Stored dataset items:
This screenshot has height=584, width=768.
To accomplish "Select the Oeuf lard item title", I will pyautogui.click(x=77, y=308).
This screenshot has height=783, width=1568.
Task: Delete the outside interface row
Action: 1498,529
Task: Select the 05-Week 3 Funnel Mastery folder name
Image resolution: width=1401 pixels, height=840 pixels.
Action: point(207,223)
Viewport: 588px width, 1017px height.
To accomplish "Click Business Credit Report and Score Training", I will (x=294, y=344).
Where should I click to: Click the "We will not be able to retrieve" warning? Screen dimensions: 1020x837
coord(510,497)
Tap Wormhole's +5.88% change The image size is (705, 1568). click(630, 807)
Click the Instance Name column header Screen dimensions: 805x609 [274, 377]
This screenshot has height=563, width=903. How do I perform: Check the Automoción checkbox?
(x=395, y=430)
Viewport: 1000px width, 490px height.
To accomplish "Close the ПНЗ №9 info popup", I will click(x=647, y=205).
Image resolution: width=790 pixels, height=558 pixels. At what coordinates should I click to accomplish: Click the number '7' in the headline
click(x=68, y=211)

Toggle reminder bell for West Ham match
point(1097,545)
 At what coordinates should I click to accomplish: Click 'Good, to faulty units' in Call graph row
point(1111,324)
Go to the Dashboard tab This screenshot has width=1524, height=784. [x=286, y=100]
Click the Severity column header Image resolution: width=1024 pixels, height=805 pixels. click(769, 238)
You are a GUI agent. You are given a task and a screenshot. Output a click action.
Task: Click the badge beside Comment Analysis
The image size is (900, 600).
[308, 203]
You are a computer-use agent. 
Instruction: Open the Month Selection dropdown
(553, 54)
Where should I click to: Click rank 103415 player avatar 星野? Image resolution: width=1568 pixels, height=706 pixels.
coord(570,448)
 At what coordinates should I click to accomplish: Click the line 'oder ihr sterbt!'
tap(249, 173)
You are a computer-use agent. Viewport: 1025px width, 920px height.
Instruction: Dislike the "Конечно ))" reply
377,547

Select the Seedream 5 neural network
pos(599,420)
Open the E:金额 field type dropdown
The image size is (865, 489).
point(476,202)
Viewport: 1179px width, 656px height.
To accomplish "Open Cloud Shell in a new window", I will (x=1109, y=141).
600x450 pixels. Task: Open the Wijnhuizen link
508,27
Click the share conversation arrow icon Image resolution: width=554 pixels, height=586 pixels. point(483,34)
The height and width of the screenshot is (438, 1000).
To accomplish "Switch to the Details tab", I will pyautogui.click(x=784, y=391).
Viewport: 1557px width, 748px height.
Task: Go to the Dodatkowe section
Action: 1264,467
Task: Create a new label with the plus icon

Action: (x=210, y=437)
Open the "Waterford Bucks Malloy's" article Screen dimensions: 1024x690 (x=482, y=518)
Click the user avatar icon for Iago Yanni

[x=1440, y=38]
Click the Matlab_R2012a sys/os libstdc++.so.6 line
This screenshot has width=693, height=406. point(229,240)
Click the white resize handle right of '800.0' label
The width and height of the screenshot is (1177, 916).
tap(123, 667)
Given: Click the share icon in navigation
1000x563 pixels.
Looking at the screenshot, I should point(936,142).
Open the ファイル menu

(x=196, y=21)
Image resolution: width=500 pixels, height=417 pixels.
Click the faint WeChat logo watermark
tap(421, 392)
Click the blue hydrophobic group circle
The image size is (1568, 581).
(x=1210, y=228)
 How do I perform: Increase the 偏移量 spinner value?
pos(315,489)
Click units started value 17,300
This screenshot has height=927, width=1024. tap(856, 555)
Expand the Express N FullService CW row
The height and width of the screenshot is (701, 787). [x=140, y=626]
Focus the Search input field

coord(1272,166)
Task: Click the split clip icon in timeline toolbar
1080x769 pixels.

What is expected>
Write out the records exactly, starting at the first line and stopping after the line that contains "Viewport: 588px width, 1017px height.".

Task response>
This screenshot has height=584, width=768.
To accomplish "Select the Oeuf lard item title", I will pyautogui.click(x=77, y=308).
This screenshot has height=783, width=1568.
Task: Delete the outside interface row
Action: 1498,529
Task: Select the 05-Week 3 Funnel Mastery folder name
Image resolution: width=1401 pixels, height=840 pixels.
Action: point(207,223)
Viewport: 588px width, 1017px height.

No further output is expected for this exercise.